“Let’s look for solutions in which the most voted list is acceptable when there is no other option. What do we ask in exchange for allowing them to govern? Nothing. If you don’t ask for anything, they will have to reach agreements on each bill and budget.” Former Prime Minister Felipe González spoke like this at the presentation of the monographic issue of Nueva Revista entitled “To agree is to progress”, coordinated by the former head of Opinion at El País, the political scientist José Ignacio Torreblanca, director of the Madrid Office of the European Council on Foreign Relations (ECFR).

González claimed that “coexistence is built on the pact” and demanded, as a precondition, “respect for the Constitution and the legal system, even to change them.” The former president claimed the backbone role of the PSOE as the backbone of Spanish society: “When it comes to institutions, the PSOE has a systemic role in this society” and that is why the socialists are “the only acronyms that remain from the constitutional pact”.

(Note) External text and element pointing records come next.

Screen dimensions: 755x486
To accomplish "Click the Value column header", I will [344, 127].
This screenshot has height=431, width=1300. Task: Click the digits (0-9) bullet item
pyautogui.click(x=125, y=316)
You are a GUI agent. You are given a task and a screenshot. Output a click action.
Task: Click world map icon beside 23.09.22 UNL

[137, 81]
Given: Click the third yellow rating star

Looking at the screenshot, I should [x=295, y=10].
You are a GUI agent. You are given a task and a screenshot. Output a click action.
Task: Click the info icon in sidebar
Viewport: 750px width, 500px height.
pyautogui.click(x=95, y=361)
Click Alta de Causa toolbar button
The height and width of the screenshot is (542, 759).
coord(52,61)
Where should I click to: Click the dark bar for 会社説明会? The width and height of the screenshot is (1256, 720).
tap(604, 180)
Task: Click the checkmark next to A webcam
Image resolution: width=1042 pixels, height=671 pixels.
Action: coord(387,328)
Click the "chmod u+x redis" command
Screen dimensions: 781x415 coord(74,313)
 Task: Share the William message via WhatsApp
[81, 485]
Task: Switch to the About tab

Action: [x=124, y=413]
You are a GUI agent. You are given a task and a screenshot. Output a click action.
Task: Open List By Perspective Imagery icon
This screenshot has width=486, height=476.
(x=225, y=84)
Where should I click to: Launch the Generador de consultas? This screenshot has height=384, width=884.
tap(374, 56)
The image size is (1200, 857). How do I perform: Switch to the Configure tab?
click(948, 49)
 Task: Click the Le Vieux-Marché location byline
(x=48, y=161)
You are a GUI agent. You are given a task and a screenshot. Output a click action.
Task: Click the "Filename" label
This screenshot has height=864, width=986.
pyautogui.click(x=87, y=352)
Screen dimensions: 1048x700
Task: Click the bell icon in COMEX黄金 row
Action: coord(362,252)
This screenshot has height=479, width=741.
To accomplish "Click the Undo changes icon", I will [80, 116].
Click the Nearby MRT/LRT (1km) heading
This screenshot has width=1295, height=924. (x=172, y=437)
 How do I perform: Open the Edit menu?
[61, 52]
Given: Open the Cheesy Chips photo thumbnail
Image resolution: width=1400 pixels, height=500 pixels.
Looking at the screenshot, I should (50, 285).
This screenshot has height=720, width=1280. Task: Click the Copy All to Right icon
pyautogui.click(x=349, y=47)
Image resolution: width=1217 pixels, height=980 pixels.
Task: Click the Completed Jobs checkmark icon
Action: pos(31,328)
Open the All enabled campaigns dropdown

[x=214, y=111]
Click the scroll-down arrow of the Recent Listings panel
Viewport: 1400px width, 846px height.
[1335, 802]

In this sense, he demanded respect for his party, not as an exercise in nostalgia, but “to take into account where we come from and guide us on where we are going.” González, who denied that Spanish society participates in the tension and political polarization, insistently claimed “the role of the PSOE and it offends me that they insult the PSOE, especially those who say they help it, those who are its partners,” he said, alluding to United Can. “We have spent a century, since 1923, putting up with not being called social traitors,” he stressed, emphasizing that “And I make a vindication of what we were, not so that we can be so again, but because it is a story with a future.”

In the presentation, in which González was accompanied by the coordinator of the issue of Nueva Revista, Ignacio Torreblanca, and the former minister Jordi Sevilla, president of the Social Council of UNIR, host of the event held this Monday at the Centro Riojano in Madrid, the speakers, In addition to the aforementioned, sociologists José Juan Toharia and Cristina Monge, former deputies Ramón Jáuregui and Ángeles Álvarez, and journalist Miguel Ángel Aguilar, vindicated the philosophy of the bipartisan pact and lamented, in Toharia’s words, that “bibloquism” that has What happened to the bipartisanship has put the PP and PSOE on their backs to each other, due to the action “of the most extreme partner of each of the blocks”, alluding to United We Can and Vox.

Toharia assured that 80% of Spaniards, according to polls, want pacts between the PP and the PSOE, pacts that in the current block policy seem impossible, for which reason the same 80% consider “politicians more of a problem what a solution”

González insisted on respect for the Constitution and regretted its non-compliance, according to his criteria, a factor of ruin for democratic society. “The problem with enforcing the Constitution is that when it is broken, it cracks below the waterline,” he explained, so that the damage is invisible and, like a building damaged in its foundations, “when you note, it is when it has already sunk”. In this sense, “the pact for survival as a society is respect for the Constitution and the legal system.”